After a period of intense hiring to meet the growing demand for online services during the pandemic, tech companies are now laying off many of those workers. And tech heads say “mea culpa” for misjudgment. Wall Street Journal reporter Dana Mattioli joins host Zoe Thomas to talk about the transformation and what it all means for the tech sector of the future.

Apple may face tougher quarter in December, due to report on February 2, company also faced Manufacturing challenges in Chinaas there are strict no Covid policies Reduce economic activity. Many analysts expect that demand has not ebbed for its iPhones and as the company continues to ramp manufacturing back up, demand is expected to carry over into the March quarter.

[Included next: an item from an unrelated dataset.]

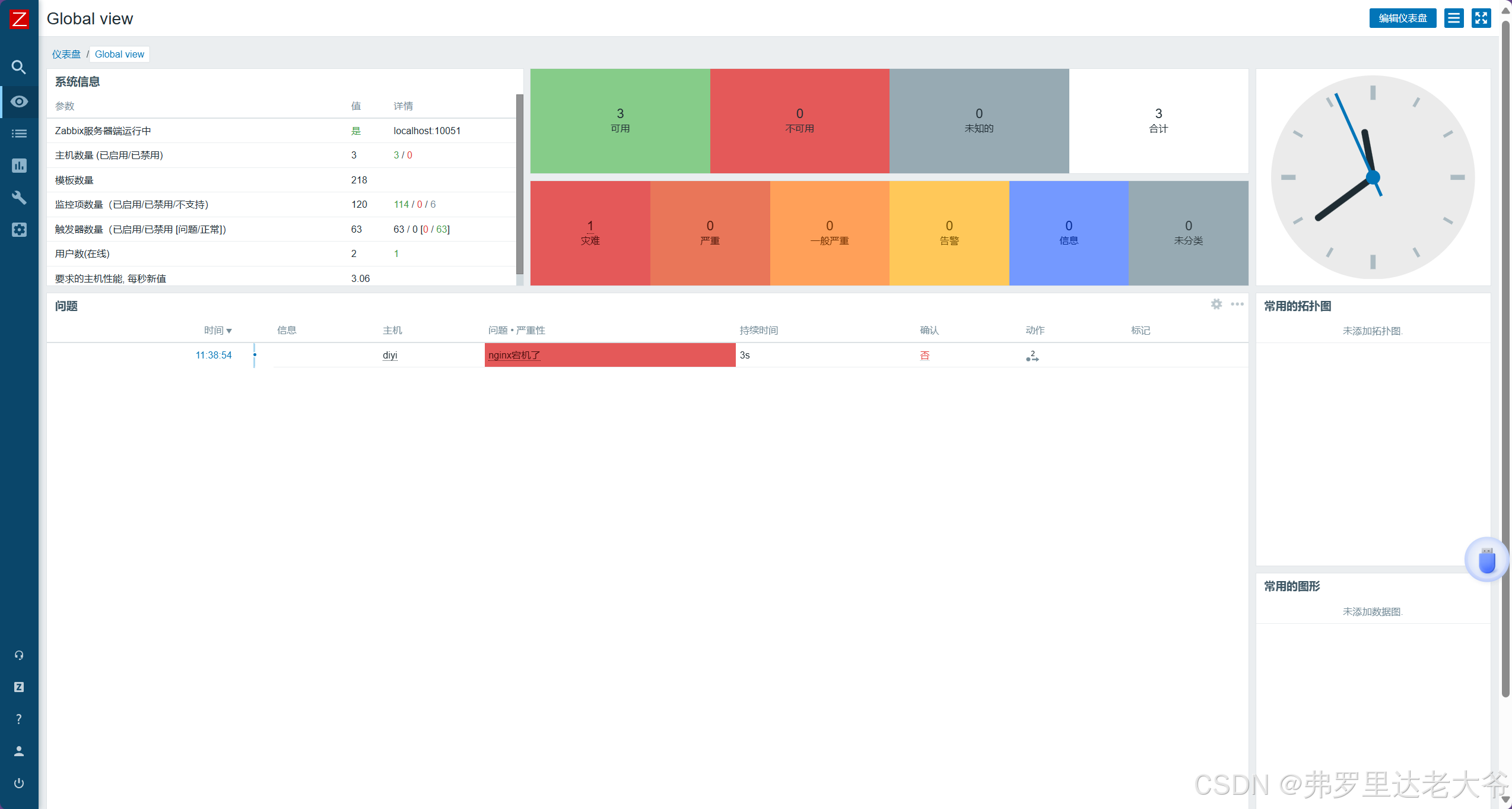
Task: Open the Configuration wrench icon
Action: [x=19, y=198]
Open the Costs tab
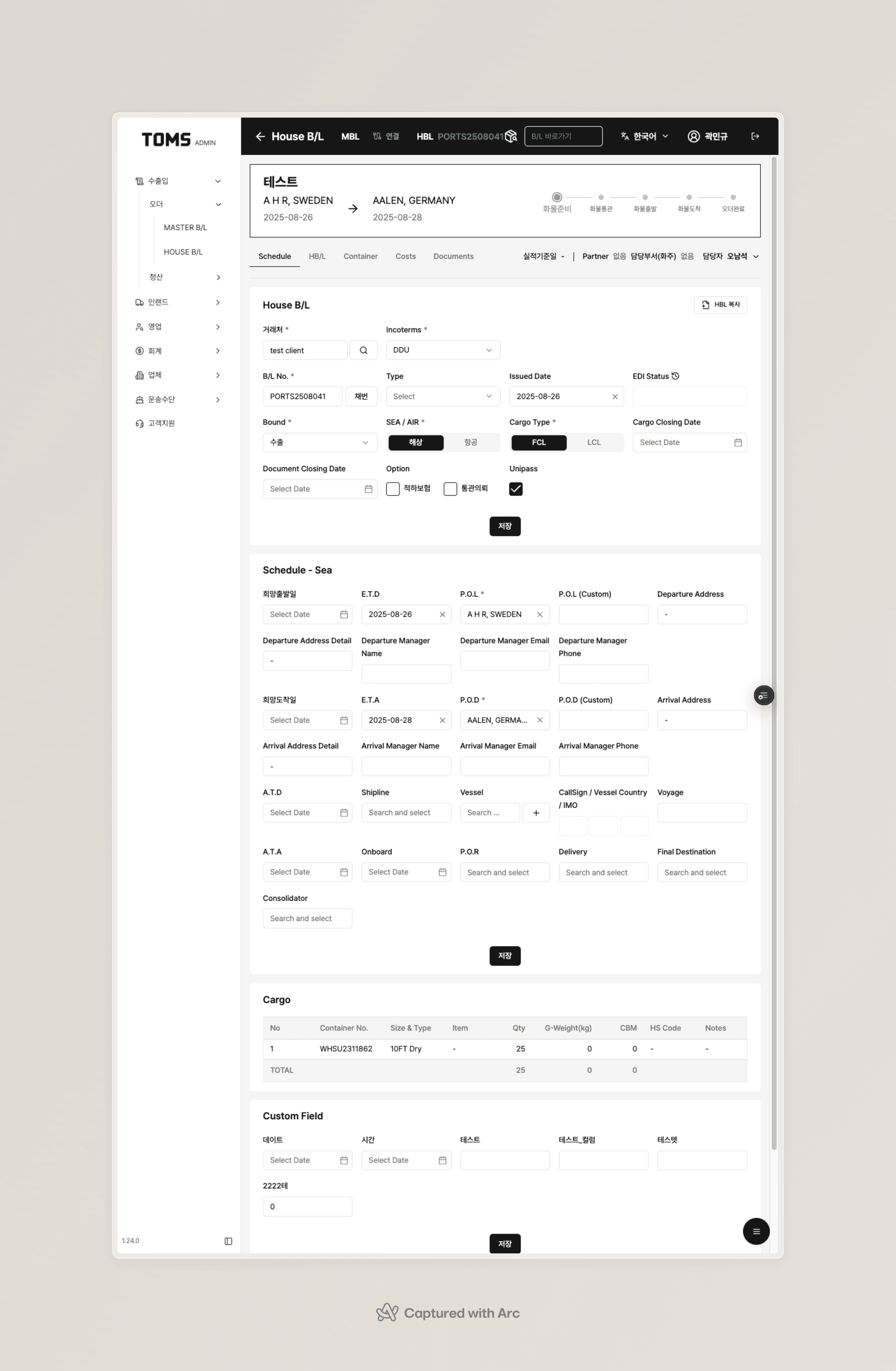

The company’s business model wasn’t entirely immune from the broader downturn. Revenue from the services business continued to slow, growing 5% annually to $19.2 billion in the September quarter, despite gains in recent quarters.

Tom Forte, senior research analyst at investment bank DA Davidson & Co. He expects Apple to cut staff, but it may do so quietly by attrition — by not replacing workers who leave. The company could move toward making cuts or other adjustments to franchises popular in Silicon Valley. Apple does not provide free lunches to employees on its campuses, unlike other big tech companies like Google and Meta.

Some tech giants are cutting jobs I spent heavily on projects It’s not likely to turn into a solid business anytime soon, said Daniel Morgan, senior portfolio manager at Synovus Trust Co. , of which Apple is among its largest holdings. “Both Meta and Google are terribly guilty of this,” he said.

Meta is pouring billions of dollars into new Reality Labs ambitions in the so-called metaverse. Meta CEO

Mark Zuckerberg

He defended the company’s spending on Reality Labs, stating that virtual reality will become an important technology platform.

After the layoffs were announced, Alphabet CEO Sundar Pichai said the company had experienced periods of dramatic growth over the past two years. “To keep pace with and support this growth, we have set an economic reality different from the one we face today,” he wrote in a letter to employees on Friday.

Apple is also working on risky future bets, like an augmented reality headset due later this year and a project car whose release date is uncertain, but at a more measured pace.